Does this argument make sense?
So I have a bilinear form $B:V\times V\to F$. (BTW, is bilinear form equivalent to a bilinear map?) where $V$ is a finite-dimensional vector space.
I have a subspace $X\leq V$ which happens to be the annihilator of a subspace $Y\leq V$ wrt $B$.
Now, $B|_X$ is nonsingular and I claim that that implies that $B$ itself is nonsingular. (Is nonsingular the same as non-degenerate?)
So here is my argument:
$(x_1\,\,...\,\, x_k)^T[B](x_1 ...x_k)=M$ where $M$ is non-singular and $\{x_i\}$ is a basis for $X$ $\implies [B]\(x_1 ...x_k)=[(x_1\,\,...\,\, x_k)^T]^{-1}M$, which is non-singular.

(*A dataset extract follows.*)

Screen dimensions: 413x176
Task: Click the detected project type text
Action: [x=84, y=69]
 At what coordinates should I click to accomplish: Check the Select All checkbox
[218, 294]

Now $(y_1\,\,...\,\, y_m)^T[B](x_1 ...x_k)=0$ where $\{y_i\}$ is a basis for $Y$ $\implies (y_1... y_m)^T [(x_1\,\,...\,\, x_k)^T]^{-1}M=0$ $\implies Y=\{0\}$
$\implies \forall Y\leq V$ s.t. $X$ is its annihilator wrt $B$, $Y=\{0\}$
$\implies B$ is non-singular.
Thanks.
Alternative more elegant proofs are welcomed!